Зина уловила, что хозяевам не до разговоров, направилась к порогу.
"Сын-то как?" — спросил вдогон.
"Да вот так… Ему бы пожрать да выпить, как этому коту. Неисправимый человек. Совсем напрасно на земле живет бобыль. Даве ноги-руки скрутило у меня. Подсказали, как известь болячку. И вот в литровую бутылку спирта влила, мочи своей для натирки и травы "золотого уса". Знала, что огоряй найдет бутылку и вы-жорет, так спрятала настойку в русскую печь. А он нашел и выпил. Я палку взяла да его по ребрам давай охаживать: "Подохнешь, синепупый! Вася, — кричу, — мочу ведь материну выпил". Испугался, пошел к соседу мерять давление. Скажи, говорит, Валентин, сколько мне осталось жить? Значит, жить-то хочет, огоряй. Боится смерти… Так кто её, Владимирович, не боится? Найдите мне такого человека, чтобы сказал: "Я не боюся смерти". Это какой-нибудь тронутый головой иль чеканутый, самасшедший".
Жильё за зиму залоснилось, покрылось тонким налётом жира и пыли, стены ещё более потемнели, состарились, пакля в пазьях обрела грязный цвет, сбилась в узлы и клочья, на полках и шкафах усердно хозяевали мыши, насеяв горошка.

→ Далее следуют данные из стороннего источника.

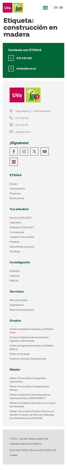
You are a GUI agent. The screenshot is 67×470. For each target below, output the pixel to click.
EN (56, 7)
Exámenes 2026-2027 (22, 227)
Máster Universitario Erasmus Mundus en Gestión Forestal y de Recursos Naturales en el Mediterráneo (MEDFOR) (32, 415)
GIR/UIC (14, 280)
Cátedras (15, 275)
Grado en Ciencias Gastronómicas (28, 358)
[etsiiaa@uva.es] (11, 68)
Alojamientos (17, 304)
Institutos (15, 270)
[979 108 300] (11, 58)
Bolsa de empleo (19, 300)
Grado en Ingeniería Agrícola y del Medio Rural (31, 330)
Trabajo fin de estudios (22, 237)
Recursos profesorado (22, 309)
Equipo (14, 183)
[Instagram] (24, 151)
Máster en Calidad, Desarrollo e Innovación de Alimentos (32, 404)
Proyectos (15, 193)
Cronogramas (17, 232)
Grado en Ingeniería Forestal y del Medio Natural (31, 347)
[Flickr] (14, 162)
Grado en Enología (20, 353)
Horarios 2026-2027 (20, 217)
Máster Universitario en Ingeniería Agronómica (28, 380)
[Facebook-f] (14, 151)
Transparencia (17, 188)
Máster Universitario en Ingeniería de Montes (29, 388)
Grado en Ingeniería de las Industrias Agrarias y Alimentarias (29, 339)
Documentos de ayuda (22, 246)
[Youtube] (45, 151)
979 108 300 (24, 58)
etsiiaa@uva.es (26, 68)
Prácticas (14, 241)
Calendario (15, 222)
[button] (45, 7)
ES (61, 7)
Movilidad (15, 251)
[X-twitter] (34, 151)
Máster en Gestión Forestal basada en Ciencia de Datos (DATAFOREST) (30, 396)
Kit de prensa (17, 198)
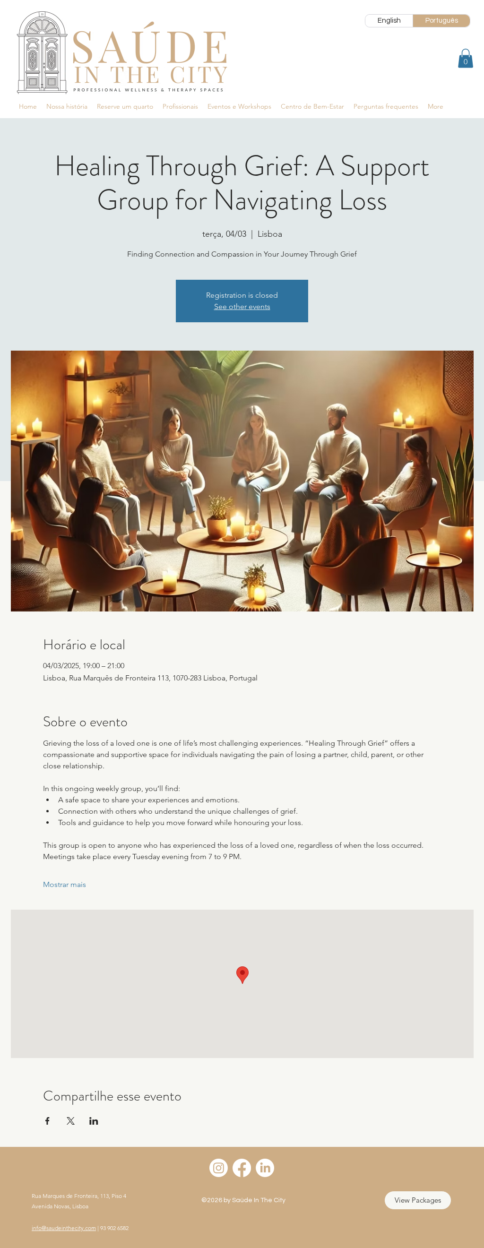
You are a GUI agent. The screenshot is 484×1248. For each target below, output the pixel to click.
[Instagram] (218, 1168)
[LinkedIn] (265, 1168)
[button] (466, 58)
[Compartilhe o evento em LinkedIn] (93, 1121)
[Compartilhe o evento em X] (70, 1121)
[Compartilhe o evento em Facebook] (47, 1121)
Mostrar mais (64, 884)
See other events (242, 306)
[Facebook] (242, 1168)
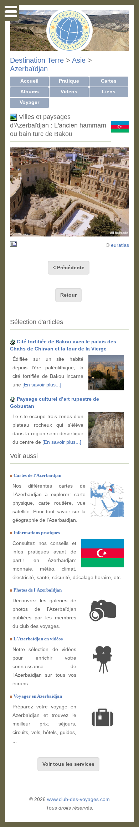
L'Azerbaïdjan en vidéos (38, 638)
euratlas (120, 245)
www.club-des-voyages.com (78, 799)
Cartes (109, 81)
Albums (29, 91)
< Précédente (68, 267)
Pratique (69, 81)
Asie (79, 60)
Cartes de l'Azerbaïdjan (37, 475)
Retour (68, 295)
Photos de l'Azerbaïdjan (38, 590)
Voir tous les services (68, 764)
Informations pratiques (37, 532)
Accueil (29, 81)
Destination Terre (37, 60)
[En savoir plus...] (41, 385)
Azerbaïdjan (29, 69)
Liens (108, 91)
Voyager (29, 102)
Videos (69, 91)
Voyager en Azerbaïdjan (38, 696)
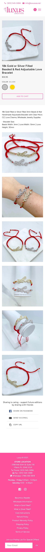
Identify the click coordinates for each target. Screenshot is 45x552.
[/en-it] (16, 10)
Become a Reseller (22, 498)
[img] (19, 489)
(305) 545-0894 (14, 3)
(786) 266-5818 (28, 476)
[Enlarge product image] (22, 40)
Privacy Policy (22, 528)
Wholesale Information (22, 502)
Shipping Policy (22, 524)
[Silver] (4, 87)
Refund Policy (22, 517)
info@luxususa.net (33, 3)
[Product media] (22, 152)
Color (5, 82)
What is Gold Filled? (22, 505)
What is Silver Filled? (22, 509)
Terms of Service (23, 532)
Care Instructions (22, 513)
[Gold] (12, 87)
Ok (37, 545)
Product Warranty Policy (22, 520)
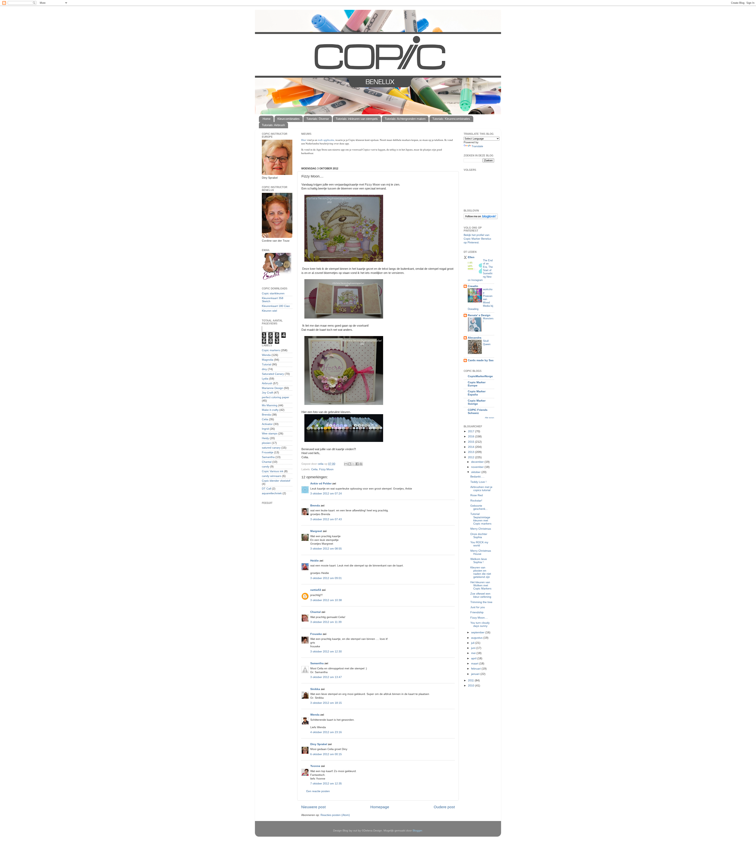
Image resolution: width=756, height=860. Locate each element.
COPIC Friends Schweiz (477, 411)
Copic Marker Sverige (476, 402)
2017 (471, 431)
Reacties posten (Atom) (335, 815)
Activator (267, 424)
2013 (471, 452)
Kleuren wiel (269, 310)
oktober (476, 472)
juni (473, 648)
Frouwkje (267, 452)
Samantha (317, 663)
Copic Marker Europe (476, 384)
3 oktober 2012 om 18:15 (326, 702)
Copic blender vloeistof (276, 480)
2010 (471, 685)
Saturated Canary (273, 373)
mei (473, 653)
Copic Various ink (272, 471)
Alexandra (474, 337)
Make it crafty (270, 409)
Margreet (316, 531)
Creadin (473, 286)
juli (473, 642)
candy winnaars (271, 476)
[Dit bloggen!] (350, 464)
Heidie (314, 560)
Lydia (265, 378)
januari (475, 673)
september (478, 632)
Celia (314, 469)
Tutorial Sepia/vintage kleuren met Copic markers (480, 519)
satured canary (271, 447)
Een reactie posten (318, 791)
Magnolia (267, 359)
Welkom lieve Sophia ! (478, 561)
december (478, 461)
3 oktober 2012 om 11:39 (326, 622)
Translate (477, 146)
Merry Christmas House (480, 552)
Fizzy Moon (326, 469)
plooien (266, 443)
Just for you (477, 607)
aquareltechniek (272, 493)
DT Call (266, 488)
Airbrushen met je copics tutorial (481, 489)
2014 (471, 446)
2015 (471, 441)
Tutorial (266, 364)
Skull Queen (486, 342)
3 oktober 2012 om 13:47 (326, 677)
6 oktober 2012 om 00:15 (326, 754)
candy (265, 466)
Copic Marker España (476, 393)
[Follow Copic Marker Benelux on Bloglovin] (481, 218)
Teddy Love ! (478, 481)
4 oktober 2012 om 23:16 (326, 732)
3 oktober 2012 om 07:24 (326, 493)
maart (475, 663)
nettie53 (315, 589)
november (478, 467)
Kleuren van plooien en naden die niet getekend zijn (480, 572)
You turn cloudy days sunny (480, 624)
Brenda (315, 505)
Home (267, 118)
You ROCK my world (479, 544)
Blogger (417, 830)
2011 (471, 680)
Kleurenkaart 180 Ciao (276, 306)
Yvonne (315, 766)
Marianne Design (272, 388)
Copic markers (271, 350)
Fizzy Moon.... (479, 617)
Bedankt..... (477, 476)
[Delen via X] (353, 464)
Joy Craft (267, 392)
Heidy (265, 438)
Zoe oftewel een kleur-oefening (480, 595)
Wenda (315, 714)
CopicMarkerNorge (480, 376)
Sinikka (315, 689)
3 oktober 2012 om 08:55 (326, 548)
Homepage (379, 807)
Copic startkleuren (273, 293)
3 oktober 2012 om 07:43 (326, 519)
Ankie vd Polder (321, 483)
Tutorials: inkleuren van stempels (357, 118)
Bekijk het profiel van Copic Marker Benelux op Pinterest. (477, 239)
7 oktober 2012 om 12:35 (326, 783)
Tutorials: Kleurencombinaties (451, 118)
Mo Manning (269, 405)
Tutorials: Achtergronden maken (405, 118)
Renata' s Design (479, 315)
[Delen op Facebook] (357, 464)
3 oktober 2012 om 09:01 (326, 578)
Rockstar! (476, 500)
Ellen (471, 257)
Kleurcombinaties (288, 118)
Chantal (315, 612)
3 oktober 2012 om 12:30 (326, 651)
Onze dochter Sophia (478, 536)
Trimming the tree (481, 602)
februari (476, 668)
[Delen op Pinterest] (361, 464)
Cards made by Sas (481, 360)
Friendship (477, 612)
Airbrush (267, 383)
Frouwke (316, 634)
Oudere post (444, 807)
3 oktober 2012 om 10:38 (326, 600)
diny (264, 369)
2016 (471, 436)
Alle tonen (489, 418)
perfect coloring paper (275, 397)
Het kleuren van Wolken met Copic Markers (480, 585)
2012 (471, 457)
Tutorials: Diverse (317, 118)
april (474, 658)
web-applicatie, (326, 140)
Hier (304, 140)
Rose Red (476, 495)
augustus (477, 637)
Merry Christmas (480, 528)
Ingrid (265, 428)
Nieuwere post (313, 807)
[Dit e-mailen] (346, 464)
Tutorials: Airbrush (273, 125)
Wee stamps (269, 433)
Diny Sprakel (318, 744)
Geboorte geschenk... (479, 507)
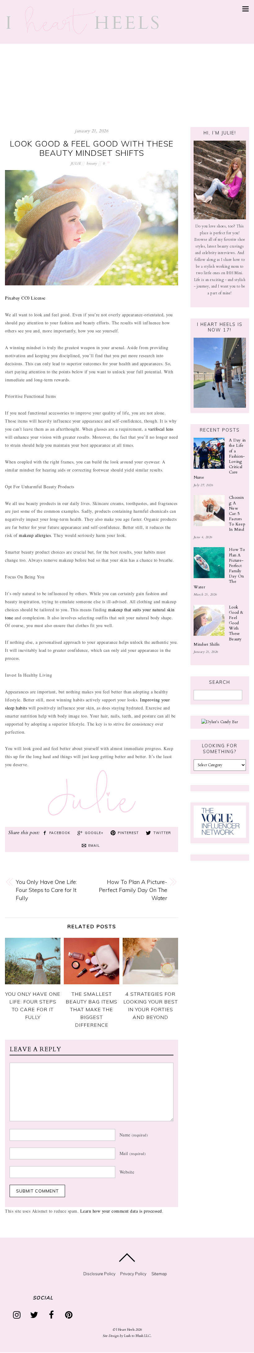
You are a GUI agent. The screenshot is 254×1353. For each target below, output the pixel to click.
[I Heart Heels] (82, 31)
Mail (133, 1153)
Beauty (91, 163)
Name (134, 1135)
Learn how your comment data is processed (121, 1211)
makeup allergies (34, 535)
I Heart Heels (125, 1329)
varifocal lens (160, 429)
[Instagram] (18, 1314)
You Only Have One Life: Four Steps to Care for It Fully (46, 890)
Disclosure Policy (99, 1273)
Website (127, 1172)
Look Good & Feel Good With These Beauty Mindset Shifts (91, 148)
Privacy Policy (133, 1273)
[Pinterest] (70, 1314)
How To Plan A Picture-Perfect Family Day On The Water (133, 890)
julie (76, 163)
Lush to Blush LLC (137, 1335)
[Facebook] (52, 1314)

Изба показалась трупищем окоченелым, и если и теплилась в стенах жизнь, то в самой глубине окаменевшей болони, где, сокрытые глазу, по невидимым жилам старинных бревен, по тончайшим волокнам-сосудцам сочились на последнем вздохе древесные соки; только там, в сердцевине угаснувшего дерева, ещё сохранялось тепло, которое возможно пробудить лишь душевным участием и заботой.
Я выдохнул, и пар изо рта выплыл столбом и, казалось, застыл под потолком, окаменев.
"Ну что, слава Богу, добрались, а теперь надо жить", — подвела итог моим размышлениям жена и деловито засуетилась, засновала по хозяйству, занесла охапку березовых звонких поленьев, сложила лопатою в русской печи, разживила берестечком огонь. Пока шла обрядня, на улице незаметно стемнилось, и отсветы пламени весело заплясали по стеклам. Вечер плотно приник к окнам, вглядываясь с улицы в нашу избу, в зарево пробуждающейся жизни, и мир внешний сразу сгрудился, сжался, весь вместившись в наше жило. И такая вдруг густая тишина объяла нашу избу, что в ушах зазвенело, будто заиграли на улице от мороза электрические провода. "Господи, тишина-то какая!" — вдруг воскликнули мы разом и суеверно оглянулись на окна, по которым играли сполохи. Но это была уже совсем иная тишина — грустная, гнетущая, почти гробовая.
Прислушиваясь к треску сполошливого огня, мы зачарованно глядели в устье печи, где на жертвеннике в яром живом пламени сгорали берёзовые дровишки, чтобы своим теплом участливо подбодрить нас, грешных, и подтолкнуть к жизни.